WORK ORDER
Every entry is to be reproduced word for word, but the images are not.

[Dataset entries]
★ ★ ★ ★ ★
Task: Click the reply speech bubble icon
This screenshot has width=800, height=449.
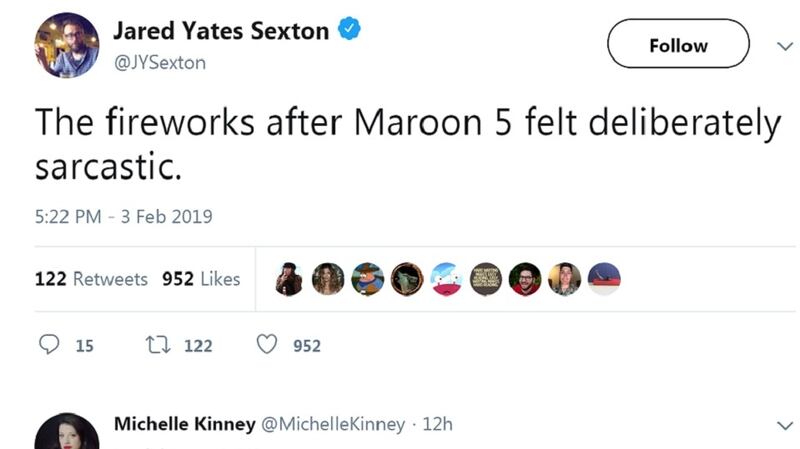Action: (50, 345)
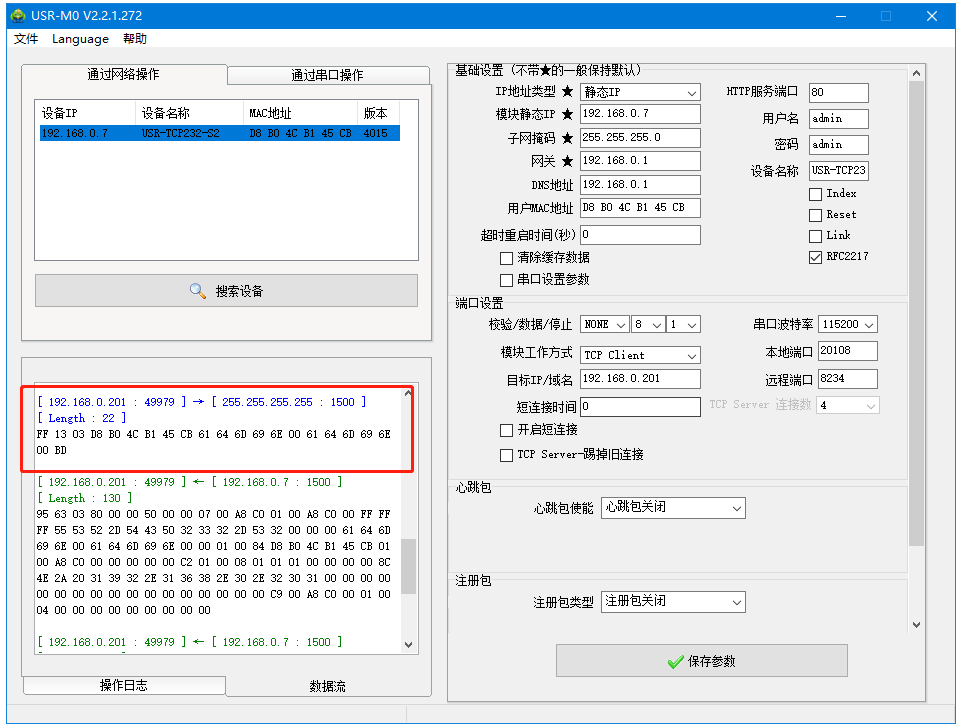Expand the 模块工作方式 TCP Client dropdown
This screenshot has height=727, width=957.
tap(640, 355)
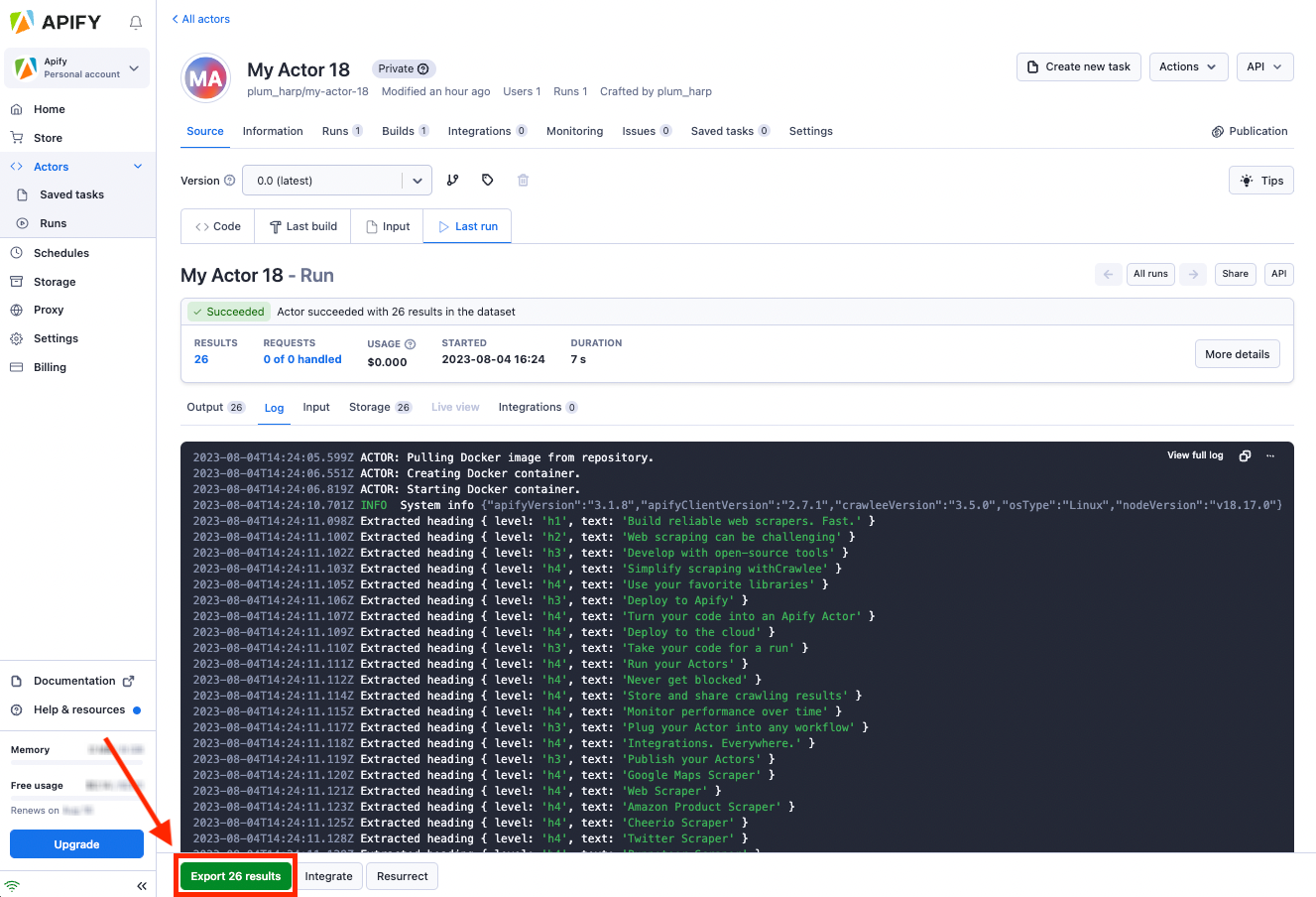Copy the run log using the copy icon
Viewport: 1316px width, 897px height.
click(1245, 455)
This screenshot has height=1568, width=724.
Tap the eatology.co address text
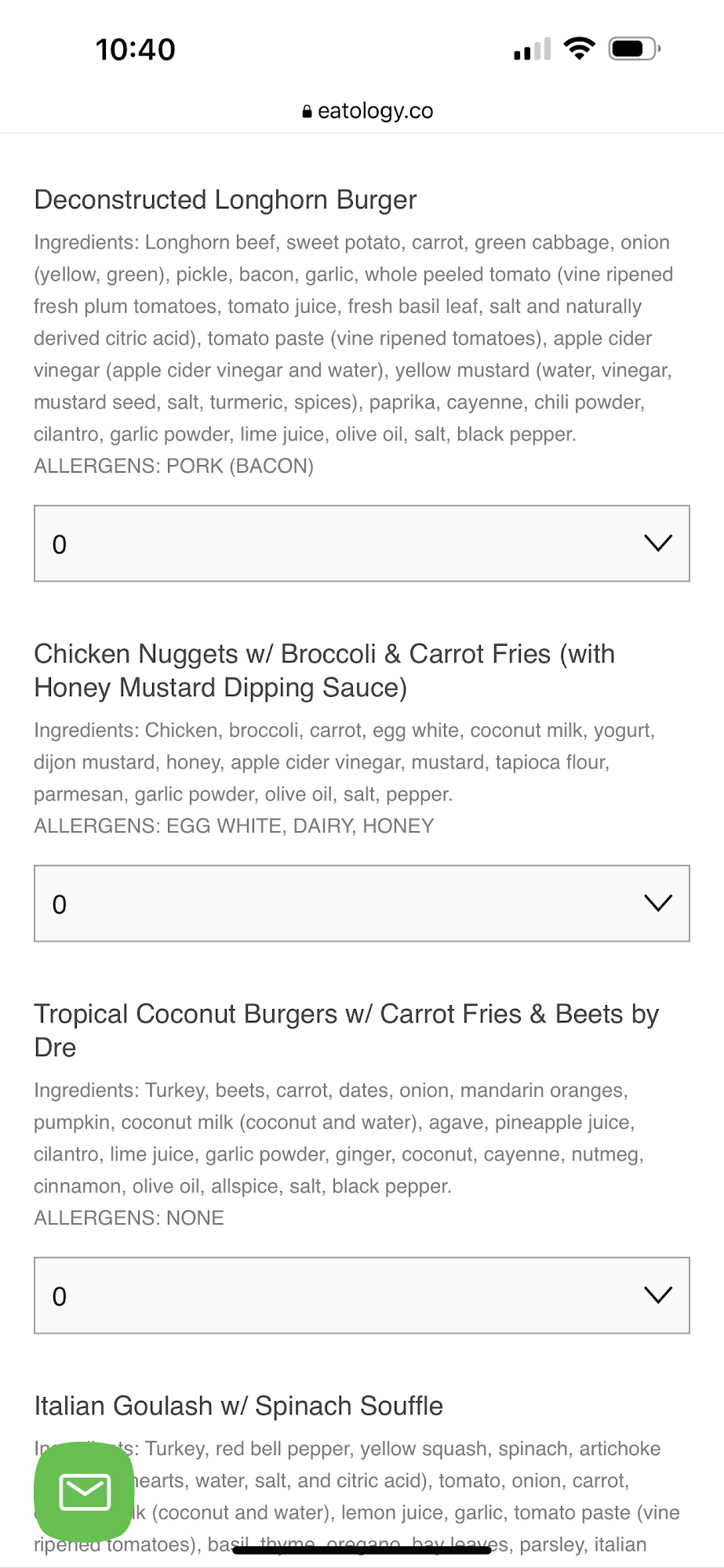tap(375, 111)
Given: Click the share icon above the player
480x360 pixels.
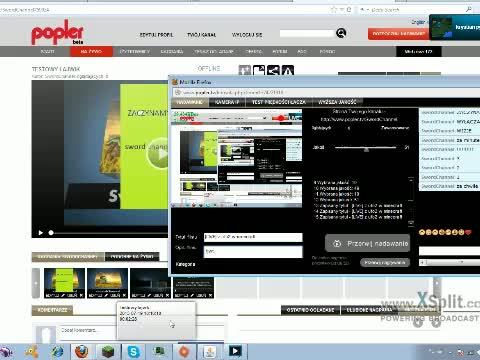Looking at the screenshot, I should tap(273, 70).
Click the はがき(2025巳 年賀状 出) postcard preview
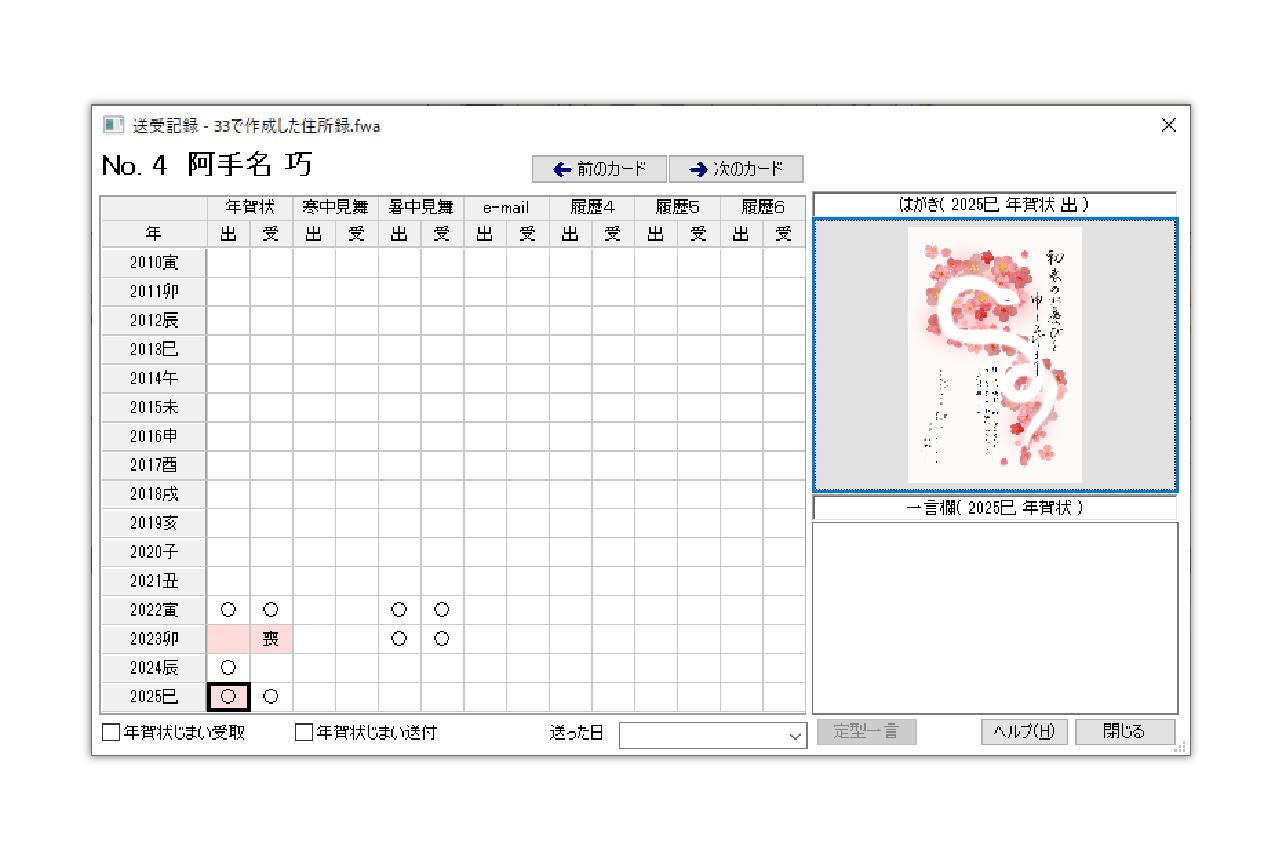Screen dimensions: 1281x861 (x=996, y=355)
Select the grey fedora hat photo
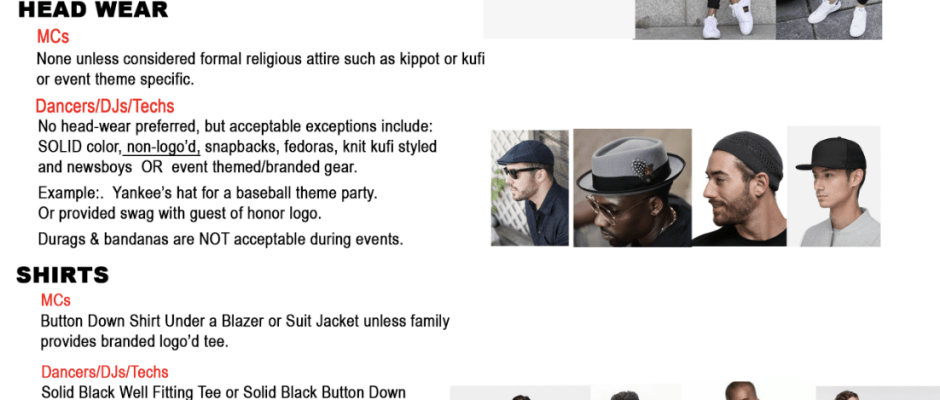This screenshot has height=400, width=940. 632,188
★ ★ ★ ★ ★
SOLUTION
Task: Click the reply speech bubble icon
This screenshot has width=800, height=449.
Action: (50, 345)
Expand the 模块工作方式 TCP Client dropdown
This screenshot has height=727, width=957.
tap(640, 355)
Copy the run log using the copy icon
Viewport: 1316px width, 897px height.
click(1245, 455)
This screenshot has height=1568, width=724.
Tap the eatology.co address text
tap(375, 111)
Given: Click the share icon above the player
480x360 pixels.
Looking at the screenshot, I should tap(273, 70).
Click the はがき(2025巳 年賀状 出) postcard preview
Screen dimensions: 1281x861 (x=996, y=355)
Select the grey fedora hat photo
This screenshot has height=400, width=940. 632,188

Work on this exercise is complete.